Souple, sensuelle, douce et froide. 

Elle s’étire et se donne…

Se prête et s’apprête. 

 

Il y a le métal.

Dur, rigide, implacable et coriace. 

Il résiste…

Ne cède pas. 

 

Il y a la main.

Elle réunit, caresse,

presse et insiste. 

Elle façonne, enserre, suggère

et forme l’écrin d’une union à venir. 

 

Et puis il y a le feu.

Celui qui rassemble,

celui qui lie à jamais

et fusionne ces deux corps

dans la dévorante étreinte

de son étau brûlant. 

 

De cette union naît une autre matière. 

Une matière magmatique, volcanique…

Progéniture éclatante et fascinante

d’une alliance calcinée. 

Il n’y a pas de hasard

dans la rencontre de ce quatuor. 

Puisque l’accord existe et que chacun se reconnaît…

C’est qu’ils se sont déjà rencontrés. 

 

 

S’inspirant résolument de l’architecture Maya,

Egyptienne ou Atlante telle que je l’imagine.

Ces formes pyramidales, plutôt écrasées,

sont réalisées en un « mille-feuilles »

de grès noir et de bronze rehaussé d’argent 925. 

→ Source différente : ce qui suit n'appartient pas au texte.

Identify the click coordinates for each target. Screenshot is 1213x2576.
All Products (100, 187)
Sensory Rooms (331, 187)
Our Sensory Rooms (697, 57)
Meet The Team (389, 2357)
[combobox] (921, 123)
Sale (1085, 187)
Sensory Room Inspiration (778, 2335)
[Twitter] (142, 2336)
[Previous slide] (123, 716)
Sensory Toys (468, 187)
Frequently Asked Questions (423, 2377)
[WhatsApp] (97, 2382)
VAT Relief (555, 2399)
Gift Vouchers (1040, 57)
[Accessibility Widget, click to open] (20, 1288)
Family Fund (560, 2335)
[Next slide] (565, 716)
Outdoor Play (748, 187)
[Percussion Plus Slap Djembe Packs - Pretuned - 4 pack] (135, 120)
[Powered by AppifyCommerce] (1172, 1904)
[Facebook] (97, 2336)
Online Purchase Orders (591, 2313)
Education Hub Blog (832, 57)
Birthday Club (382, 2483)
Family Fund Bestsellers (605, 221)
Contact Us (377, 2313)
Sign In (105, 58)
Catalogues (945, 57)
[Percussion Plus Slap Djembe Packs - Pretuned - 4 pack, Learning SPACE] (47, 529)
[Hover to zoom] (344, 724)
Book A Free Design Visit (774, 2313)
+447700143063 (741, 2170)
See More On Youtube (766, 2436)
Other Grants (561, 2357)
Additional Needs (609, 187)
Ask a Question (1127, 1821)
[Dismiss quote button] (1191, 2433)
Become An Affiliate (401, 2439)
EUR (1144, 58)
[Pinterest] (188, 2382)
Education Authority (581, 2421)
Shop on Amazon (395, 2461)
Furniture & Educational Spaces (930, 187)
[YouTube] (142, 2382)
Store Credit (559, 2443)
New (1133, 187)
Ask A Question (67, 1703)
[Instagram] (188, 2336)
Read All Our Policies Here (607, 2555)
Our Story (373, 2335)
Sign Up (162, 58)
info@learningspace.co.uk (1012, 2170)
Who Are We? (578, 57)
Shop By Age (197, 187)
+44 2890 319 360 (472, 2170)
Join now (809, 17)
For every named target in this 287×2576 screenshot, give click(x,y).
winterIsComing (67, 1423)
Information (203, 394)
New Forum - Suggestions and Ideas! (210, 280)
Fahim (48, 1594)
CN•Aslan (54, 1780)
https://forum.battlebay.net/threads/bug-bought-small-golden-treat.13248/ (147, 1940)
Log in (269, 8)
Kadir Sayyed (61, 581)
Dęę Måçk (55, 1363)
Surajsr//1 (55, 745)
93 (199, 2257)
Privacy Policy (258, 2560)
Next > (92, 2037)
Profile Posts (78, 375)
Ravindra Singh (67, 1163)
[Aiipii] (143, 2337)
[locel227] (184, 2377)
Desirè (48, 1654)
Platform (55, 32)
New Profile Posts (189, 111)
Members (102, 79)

La matière singulière de ces sculptures

évoque un autre élément que celui de la terre ou du métal.

Un élément disparu issu d’un territoire perdu

comme l’Atlantide.

Cette matière est sombre

mais elle est magnifiée et patinée

comme si un âge immémorial

avait coulé sur elle. 

Un éclat immuable demeure l’essentiel du ressenti

lors de la contemplation de cette oeuvre.